この前、ろうの人と話している時、《どうして?》というニュアンスで、その人がある手話表現をした。何気ない会話の流れだったし、その内容は忘れてしまっているのだけれど、その表現だけが強く残っている。

 

《どうして?》に該当する手話表現はいくつかある。

 

左手の手のひらを下にして、そこから人差し指を伸ばした右手を外に向かって2、3度振る《理由》を意味する手話、ハテナマークの上部分を模した指を額の前に持ってきて左から右へゆるやかなカーブを描くように動かす手話、アロハ~!という時に作る手の形を鼻の前に持ってきて少し前に出す手話、、、

 

でも、そのときに相手が示したのは、OKの手の形から伸ばしている指を全部しまって、親指を人差し指の第1関節くらいまで下げた手の形を、こめかみの脇に持ってきて手首を外側に向けてひねる手話(動きを文字にするのは難しすぎ!そして、長すぎ!)。
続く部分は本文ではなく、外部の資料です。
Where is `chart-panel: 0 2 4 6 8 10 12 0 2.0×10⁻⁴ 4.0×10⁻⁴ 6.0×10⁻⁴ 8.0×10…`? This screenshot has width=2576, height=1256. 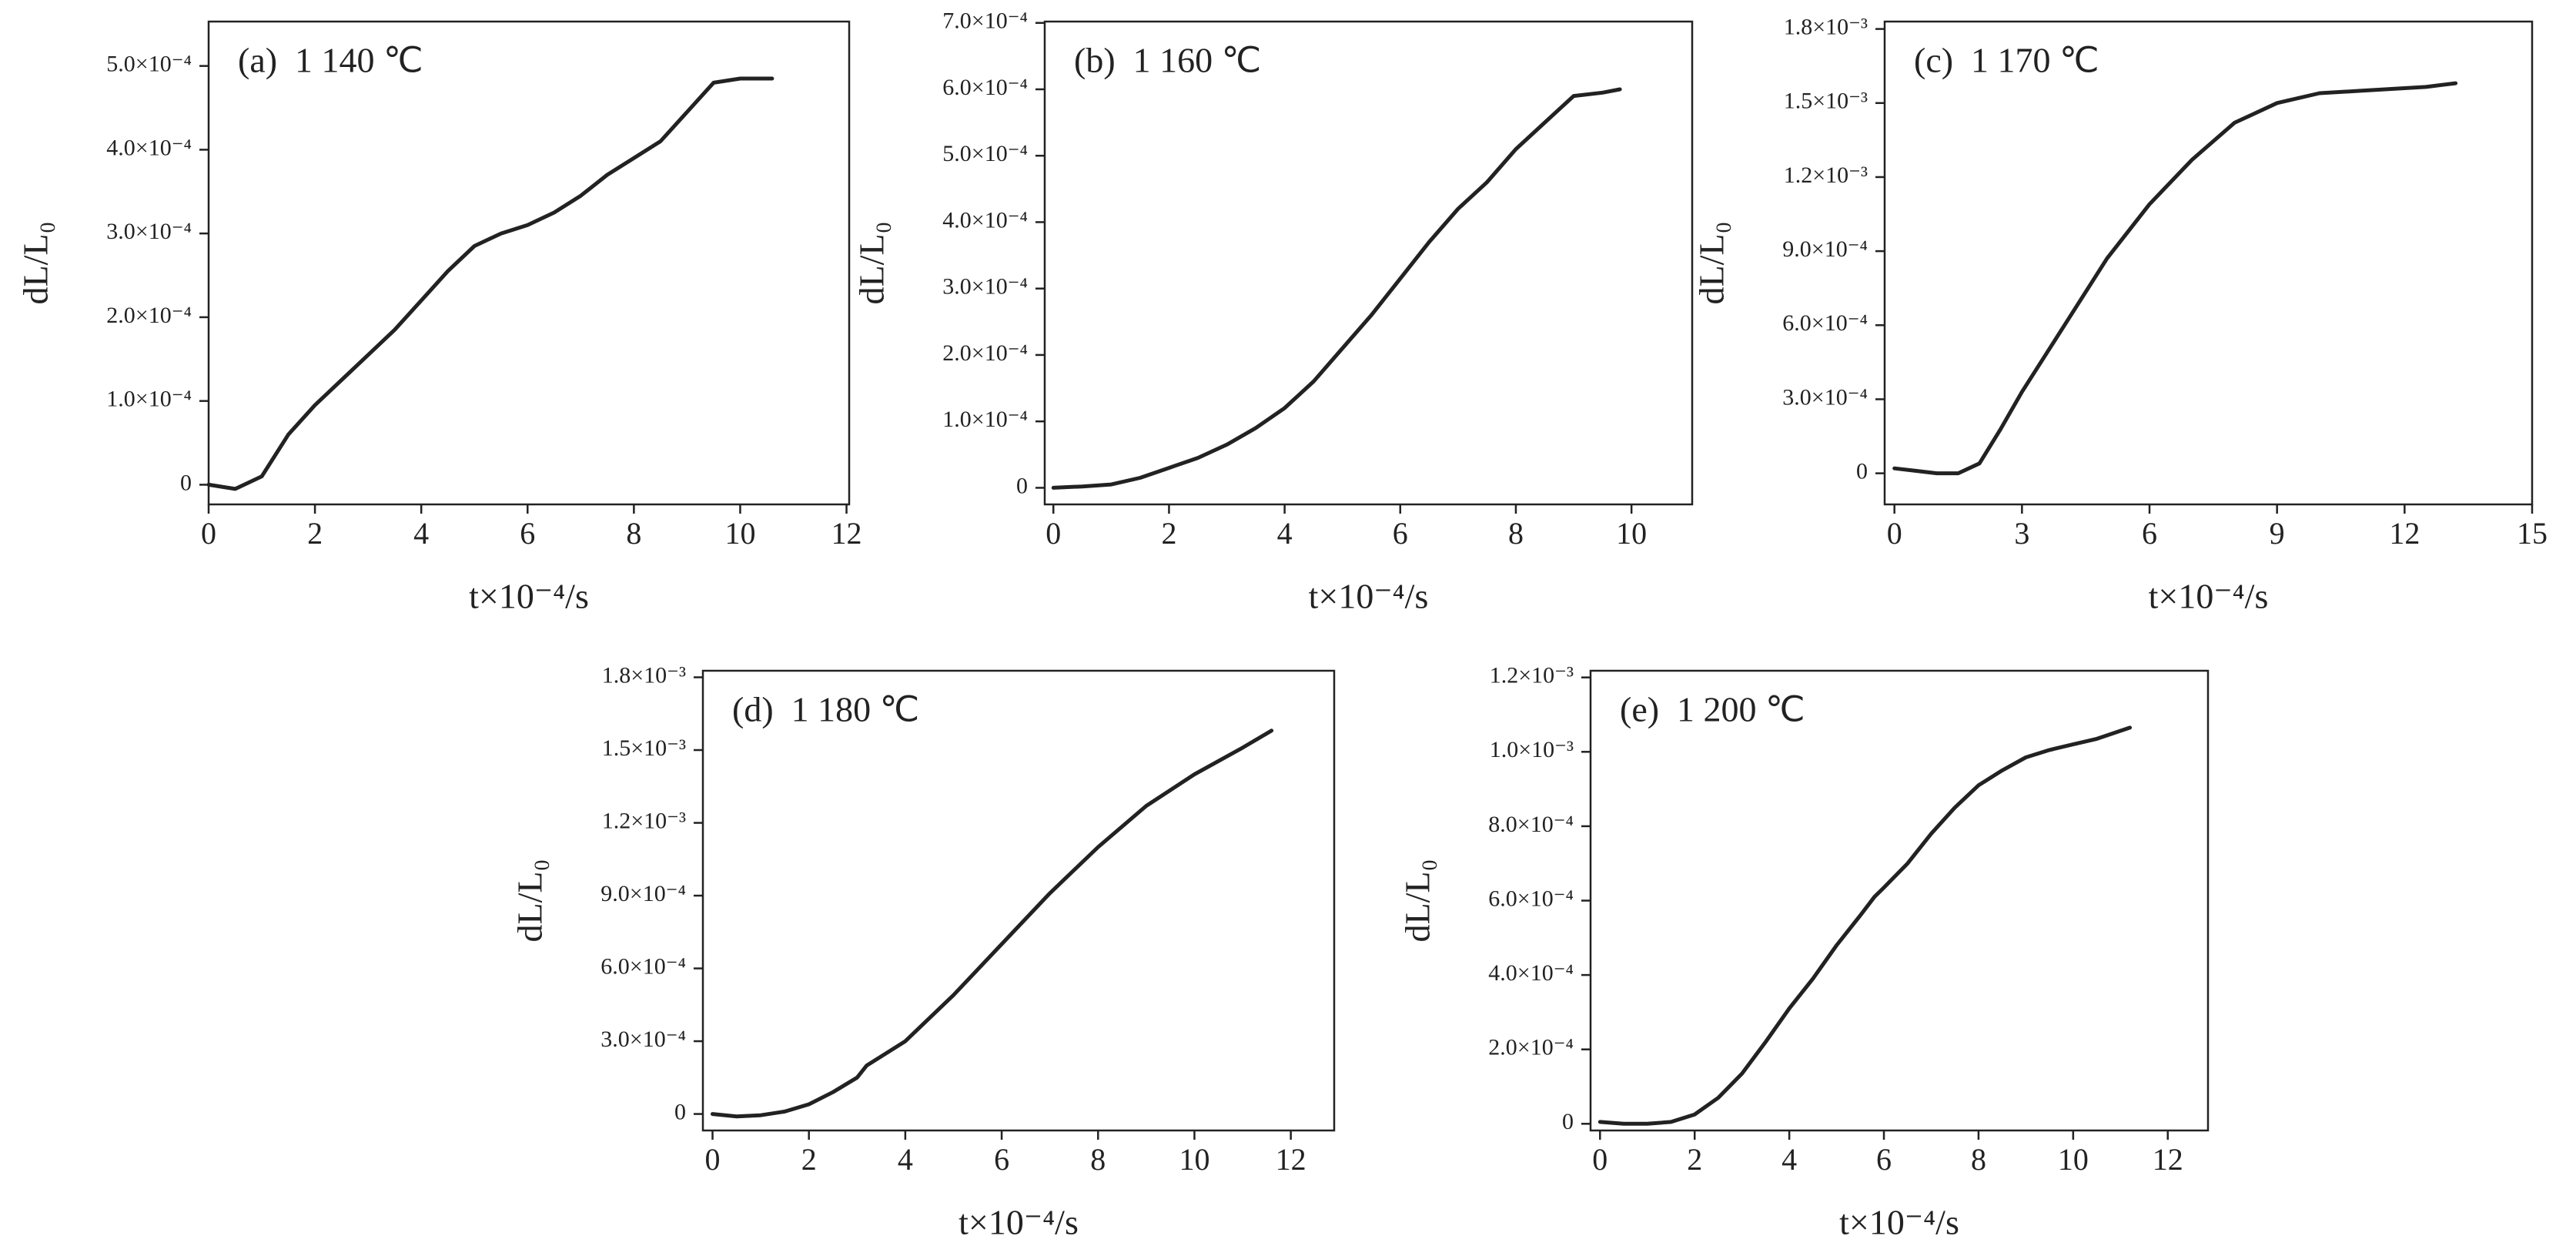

これは、私が暮らす地域特有の手話表現で、いうなれば「方言」ということになる。

 

先に挙げた3つの手話表現は、どれも《どうして?》という意味だと読み取れるし、意思疎通には何の問題もない。実際、今までの会話では、「方言」を使うことのほうが少なかった。

 

でも、「方言」を使ってくれた表現をしてくれたことが強烈に嬉しかった。

きこえている人からしても、自分に馴染みのあることばというものがあるように思う。例えば、“アホ”はいいけど“バカ”はどうも使いづらかったりとか、突然冷たいものに触れた時、とっさに出てしまうことばが“ひゃっこい”だったり。

 

標準語は多くの人に伝わるという点で便利なことばだけれど、その人の人となりや背景を知るときには、「方言」が果たす役割も大きい。

なにより、その人が馴染んだ自然なことばをふいに使うほど、自分に気を許してくれていると感じられると嬉しい。

 

「おっ」という驚きと、ふわっとしたあたたかさ。それを指から感じた瞬間でした。